* [Try it]:
Please retype the entries that follow exactly as they are, leaving the images behind.

Screenshot grounding data:
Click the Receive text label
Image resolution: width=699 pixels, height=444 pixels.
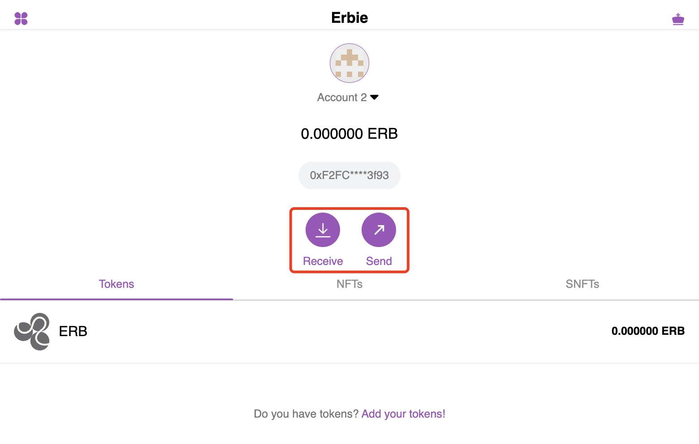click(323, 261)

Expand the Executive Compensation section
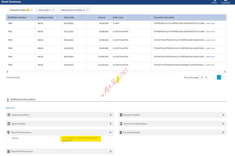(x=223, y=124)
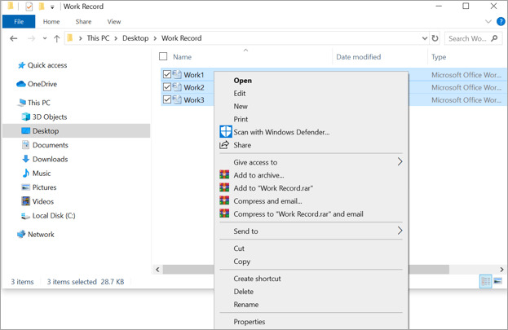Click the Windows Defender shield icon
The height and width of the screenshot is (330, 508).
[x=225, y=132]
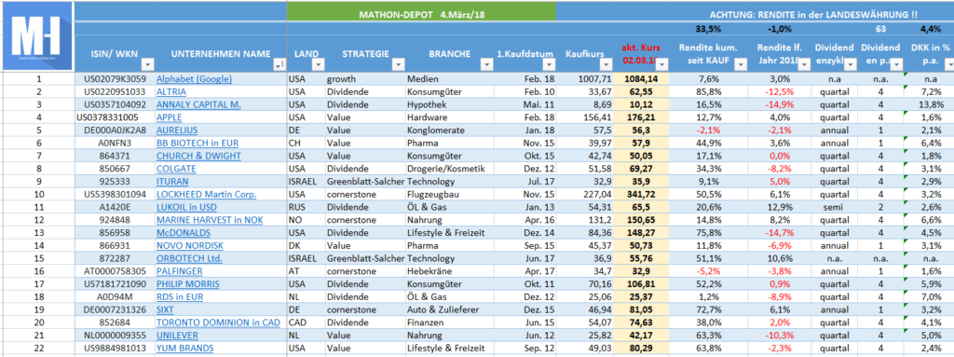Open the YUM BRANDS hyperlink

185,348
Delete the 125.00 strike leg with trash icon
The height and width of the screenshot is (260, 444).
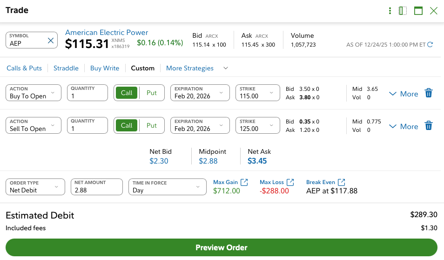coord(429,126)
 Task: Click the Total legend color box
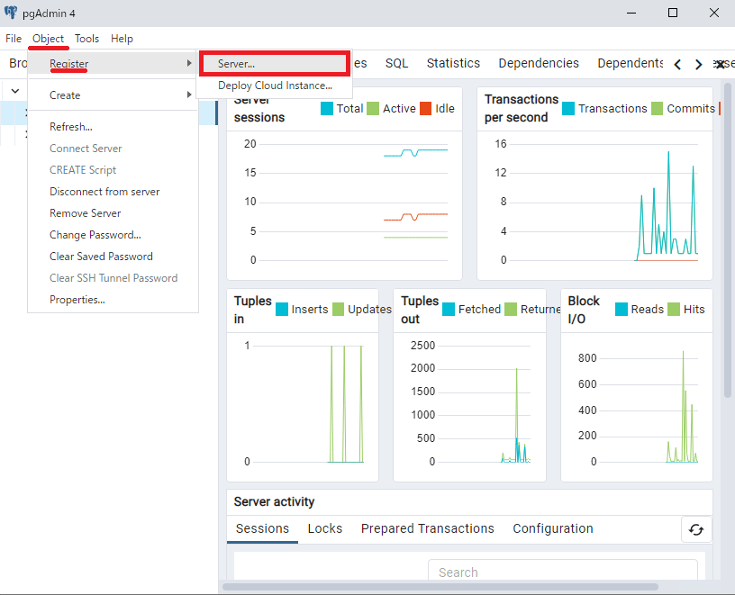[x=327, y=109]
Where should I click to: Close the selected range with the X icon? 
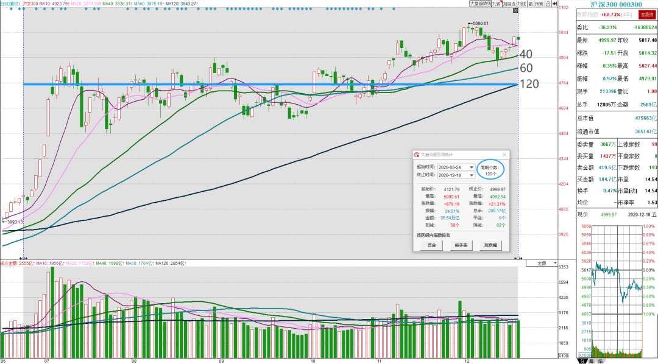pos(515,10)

* [Output for this task]:
Click the Receive text label
Image resolution: width=699 pixels, height=444 pixels.
click(323, 261)

Expand the Executive Compensation section
(x=223, y=124)
Click the Windows Defender shield icon
The height and width of the screenshot is (330, 508).
[x=225, y=132]
Open the YUM BRANDS hyperlink

185,348
Delete the 125.00 strike leg with trash icon
The height and width of the screenshot is (260, 444).
coord(429,126)
 Task: Click the Total legend color box
[x=327, y=109]
Where should I click to: Close the selected range with the X icon? 
pos(515,10)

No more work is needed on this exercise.